WHAT IS NEEDED
Only one stretch of the data is wanted: the line containing "일상사 (482, 10)", the line containing "[일본] 베어진 나무들- 비에이(美瑛) 세븐스타 나무 주변 (474, 2111)", and every line between them, copied exactly.

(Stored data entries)
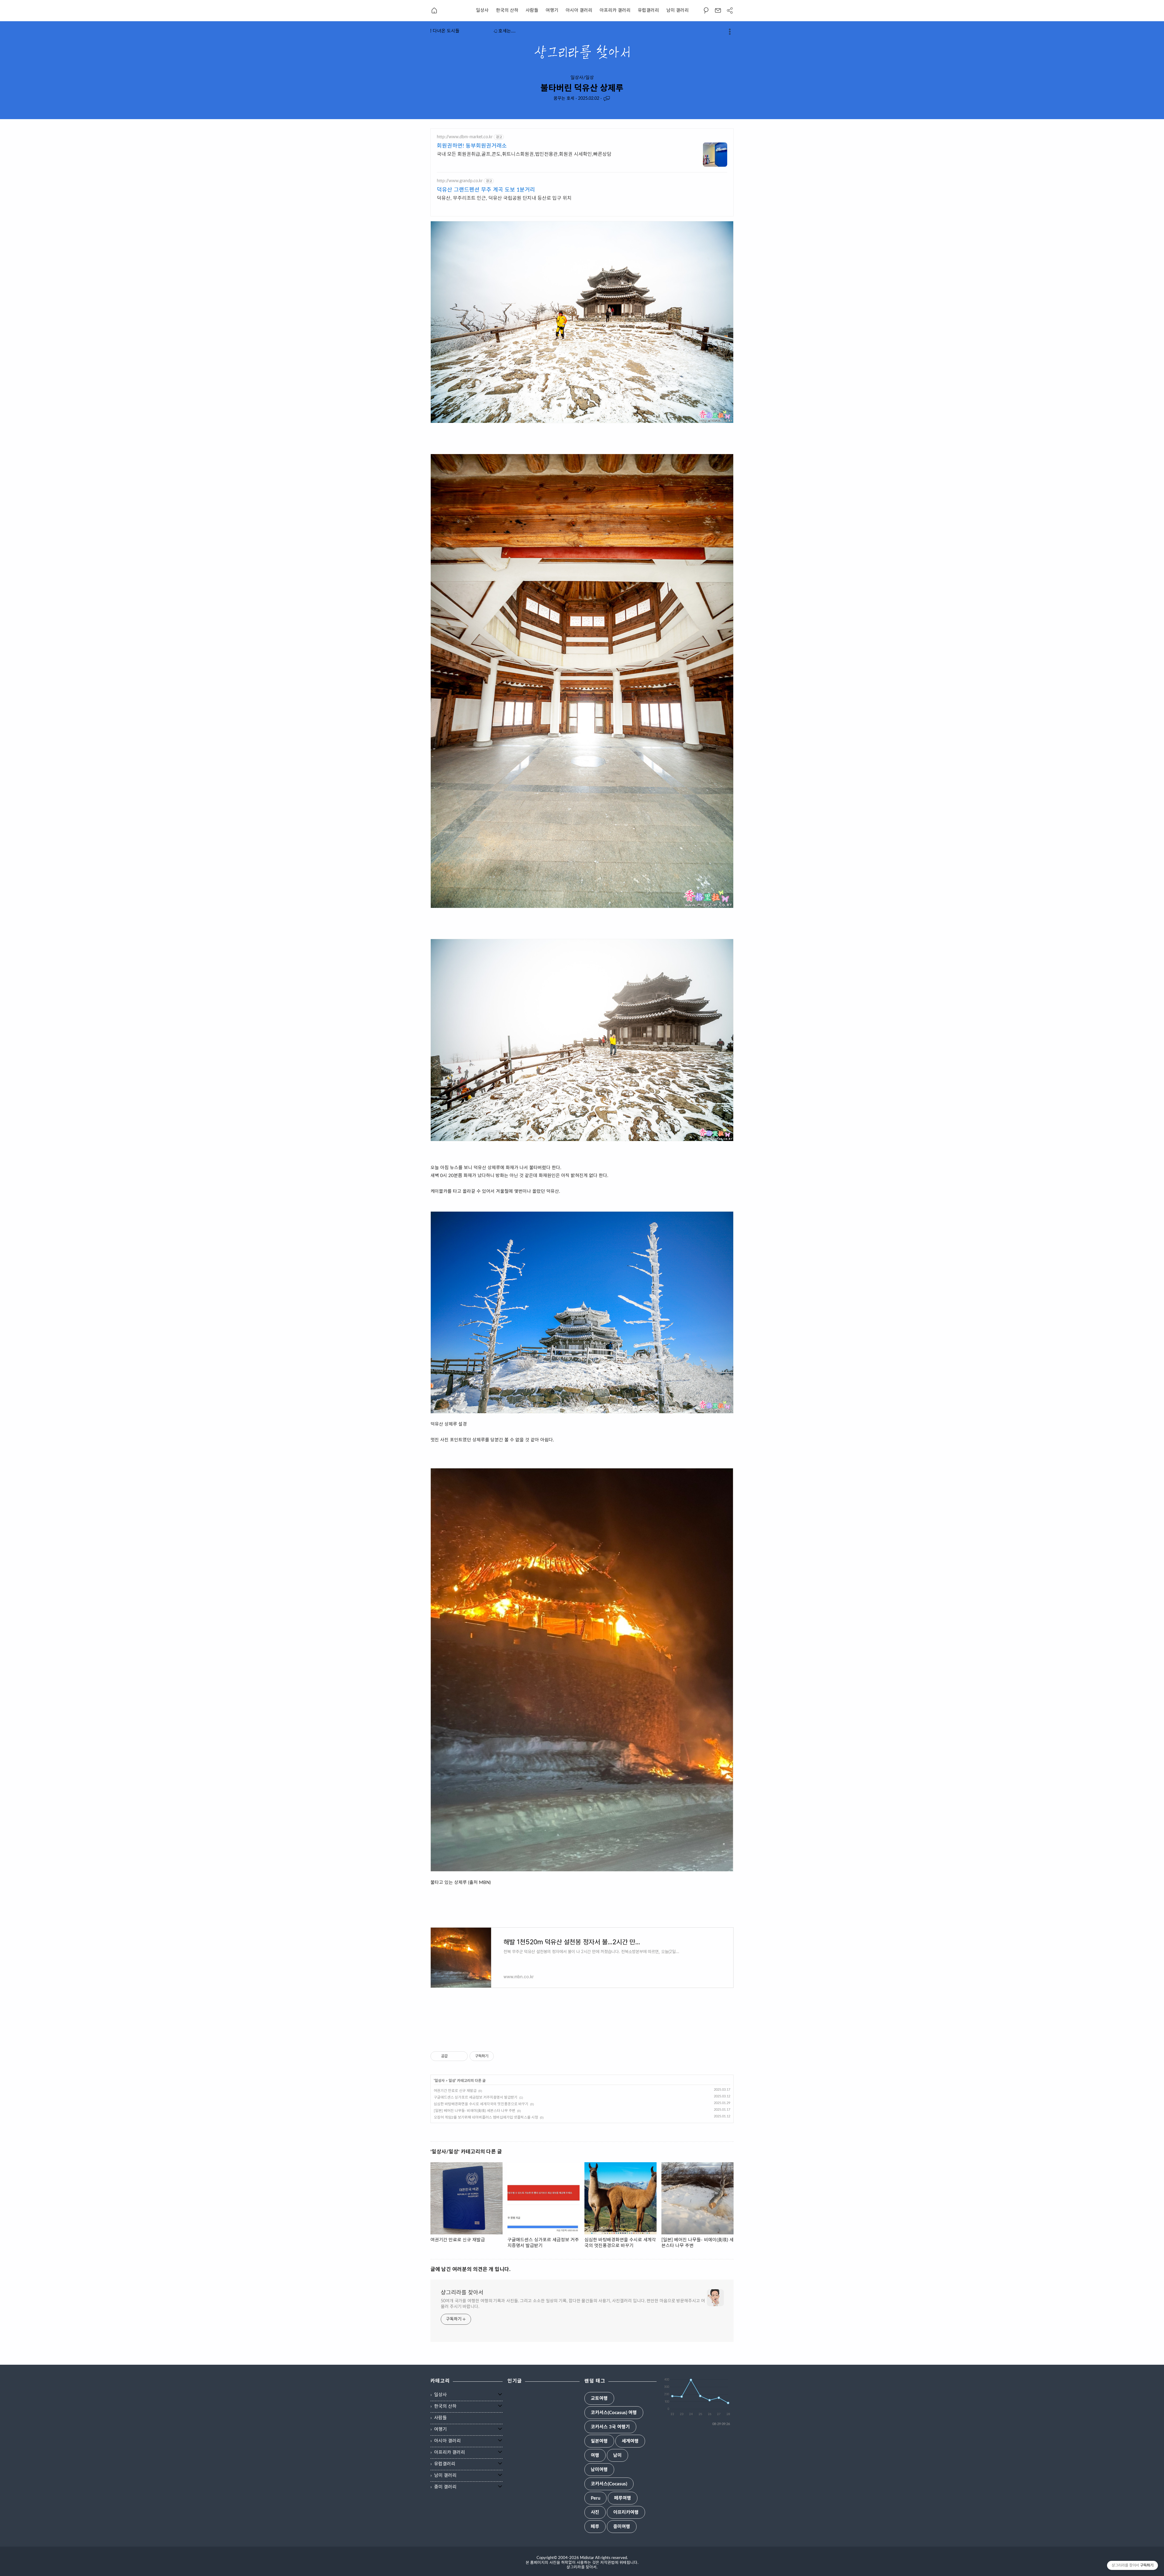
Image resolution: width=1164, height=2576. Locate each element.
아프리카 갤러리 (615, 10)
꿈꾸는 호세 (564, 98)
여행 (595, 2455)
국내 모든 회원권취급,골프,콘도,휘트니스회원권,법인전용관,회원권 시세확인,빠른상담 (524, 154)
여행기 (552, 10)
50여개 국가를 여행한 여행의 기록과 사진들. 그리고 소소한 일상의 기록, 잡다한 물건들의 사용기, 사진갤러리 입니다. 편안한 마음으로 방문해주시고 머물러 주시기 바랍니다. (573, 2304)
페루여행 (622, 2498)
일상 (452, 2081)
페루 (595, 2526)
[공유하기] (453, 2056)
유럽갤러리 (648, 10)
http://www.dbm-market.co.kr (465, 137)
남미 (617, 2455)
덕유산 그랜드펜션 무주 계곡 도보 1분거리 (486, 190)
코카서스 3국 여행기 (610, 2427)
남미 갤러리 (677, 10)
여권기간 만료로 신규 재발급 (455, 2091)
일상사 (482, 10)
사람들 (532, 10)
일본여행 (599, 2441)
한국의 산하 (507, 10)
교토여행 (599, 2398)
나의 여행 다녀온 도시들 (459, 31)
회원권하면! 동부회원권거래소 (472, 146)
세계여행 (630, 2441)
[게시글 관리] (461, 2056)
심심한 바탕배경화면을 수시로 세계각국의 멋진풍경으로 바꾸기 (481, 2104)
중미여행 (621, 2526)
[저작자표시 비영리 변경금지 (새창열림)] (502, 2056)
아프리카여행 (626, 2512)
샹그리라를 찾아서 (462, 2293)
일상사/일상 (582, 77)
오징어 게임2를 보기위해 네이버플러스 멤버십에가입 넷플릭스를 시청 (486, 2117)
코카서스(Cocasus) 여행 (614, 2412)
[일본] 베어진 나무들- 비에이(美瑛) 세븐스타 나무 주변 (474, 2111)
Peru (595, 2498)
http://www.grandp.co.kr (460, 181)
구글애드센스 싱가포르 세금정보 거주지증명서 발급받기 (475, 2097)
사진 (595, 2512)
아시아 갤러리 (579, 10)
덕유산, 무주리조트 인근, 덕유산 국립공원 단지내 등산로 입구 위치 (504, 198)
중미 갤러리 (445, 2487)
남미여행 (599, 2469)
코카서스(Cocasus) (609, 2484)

RESULT OF THIS EXERCISE
일상사 (482, 10)
사람들 (532, 10)
일본여행 (599, 2441)
한국의 산하 (507, 10)
교토여행 (599, 2398)
나의 여행 다녀온 도시들 (459, 31)
회원권하면! 동부회원권거래소 (472, 146)
세계여행 (630, 2441)
[게시글 관리] (461, 2056)
심심한 바탕배경화면을 수시로 세계각국의 멋진풍경으로 바꾸기 (481, 2104)
중미여행 (621, 2526)
[저작자표시 비영리 변경금지 (새창열림)] (502, 2056)
아프리카여행 (626, 2512)
샹그리라를 찾아서 (462, 2293)
일상사/일상 (582, 77)
오징어 게임2를 보기위해 네이버플러스 멤버십에가입 넷플릭스를 시청 (486, 2117)
코카서스(Cocasus) 여행 (614, 2412)
[일본] 베어진 나무들- 비에이(美瑛) 세븐스타 나무 주변 (474, 2111)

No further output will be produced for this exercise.